Provide the data again exactly, including every line that follows.

BEGIN Data excerpts

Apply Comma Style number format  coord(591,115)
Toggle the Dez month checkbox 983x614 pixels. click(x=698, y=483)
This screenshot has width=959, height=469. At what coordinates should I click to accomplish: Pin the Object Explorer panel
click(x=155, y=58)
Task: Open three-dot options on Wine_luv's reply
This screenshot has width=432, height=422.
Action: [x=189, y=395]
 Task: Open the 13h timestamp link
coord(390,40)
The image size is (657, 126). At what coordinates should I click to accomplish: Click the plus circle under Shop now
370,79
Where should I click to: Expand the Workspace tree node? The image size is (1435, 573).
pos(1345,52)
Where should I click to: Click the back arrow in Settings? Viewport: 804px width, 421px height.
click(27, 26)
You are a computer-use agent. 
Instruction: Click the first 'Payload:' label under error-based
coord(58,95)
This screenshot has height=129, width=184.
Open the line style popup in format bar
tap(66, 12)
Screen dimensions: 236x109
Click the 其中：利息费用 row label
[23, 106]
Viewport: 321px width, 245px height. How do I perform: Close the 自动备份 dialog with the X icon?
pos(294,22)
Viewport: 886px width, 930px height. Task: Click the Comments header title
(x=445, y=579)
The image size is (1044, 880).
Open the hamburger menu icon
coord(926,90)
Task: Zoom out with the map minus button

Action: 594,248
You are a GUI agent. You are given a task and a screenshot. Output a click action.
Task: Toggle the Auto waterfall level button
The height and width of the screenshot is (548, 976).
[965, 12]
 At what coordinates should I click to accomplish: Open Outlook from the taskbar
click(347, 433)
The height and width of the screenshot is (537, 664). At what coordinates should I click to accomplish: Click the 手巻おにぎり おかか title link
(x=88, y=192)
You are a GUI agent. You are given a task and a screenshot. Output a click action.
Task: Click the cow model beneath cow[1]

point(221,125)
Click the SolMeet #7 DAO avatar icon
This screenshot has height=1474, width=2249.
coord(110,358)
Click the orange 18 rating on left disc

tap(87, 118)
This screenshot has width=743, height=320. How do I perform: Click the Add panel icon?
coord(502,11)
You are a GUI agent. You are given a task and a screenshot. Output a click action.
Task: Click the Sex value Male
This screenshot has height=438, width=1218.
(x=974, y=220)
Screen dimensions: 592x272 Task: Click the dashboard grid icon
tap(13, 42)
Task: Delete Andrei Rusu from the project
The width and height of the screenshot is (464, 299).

END Data excerpts

_Reply to the exercise_
Apply Comma Style number format  coord(591,115)
Toggle the Dez month checkbox 983x614 pixels. click(x=698, y=483)
This screenshot has width=959, height=469. At what coordinates should I click to accomplish: Pin the Object Explorer panel
click(x=155, y=58)
Task: Open three-dot options on Wine_luv's reply
This screenshot has width=432, height=422.
Action: [x=189, y=395]
 Task: Open the 13h timestamp link
coord(390,40)
The image size is (657, 126). At what coordinates should I click to accomplish: Click the plus circle under Shop now
370,79
Where should I click to: Expand the Workspace tree node? The image size is (1435, 573).
pos(1345,52)
Where should I click to: Click the back arrow in Settings? Viewport: 804px width, 421px height.
click(27, 26)
You are a computer-use agent. 
Instruction: Click the first 'Payload:' label under error-based
coord(58,95)
This screenshot has height=129, width=184.
Open the line style popup in format bar
tap(66, 12)
Screen dimensions: 236x109
Click the 其中：利息费用 row label
[23, 106]
Viewport: 321px width, 245px height. How do I perform: Close the 自动备份 dialog with the X icon?
pos(294,22)
Viewport: 886px width, 930px height. Task: Click the Comments header title
(x=445, y=579)
The image size is (1044, 880).
Open the hamburger menu icon
coord(926,90)
Task: Zoom out with the map minus button

Action: 594,248
You are a GUI agent. You are given a task and a screenshot. Output a click action.
Task: Toggle the Auto waterfall level button
The height and width of the screenshot is (548, 976).
[965, 12]
 At what coordinates should I click to accomplish: Open Outlook from the taskbar
click(347, 433)
The height and width of the screenshot is (537, 664). At what coordinates should I click to accomplish: Click the 手巻おにぎり おかか title link
(x=88, y=192)
You are a GUI agent. You are given a task and a screenshot. Output a click action.
Task: Click the cow model beneath cow[1]

point(221,125)
Click the SolMeet #7 DAO avatar icon
This screenshot has height=1474, width=2249.
coord(110,358)
Click the orange 18 rating on left disc

tap(87, 118)
This screenshot has width=743, height=320. How do I perform: Click the Add panel icon?
coord(502,11)
You are a GUI agent. You are given a task and a screenshot. Output a click action.
Task: Click the Sex value Male
This screenshot has height=438, width=1218.
(x=974, y=220)
Screen dimensions: 592x272 Task: Click the dashboard grid icon
tap(13, 42)
Task: Delete Andrei Rusu from the project
The width and height of the screenshot is (464, 299).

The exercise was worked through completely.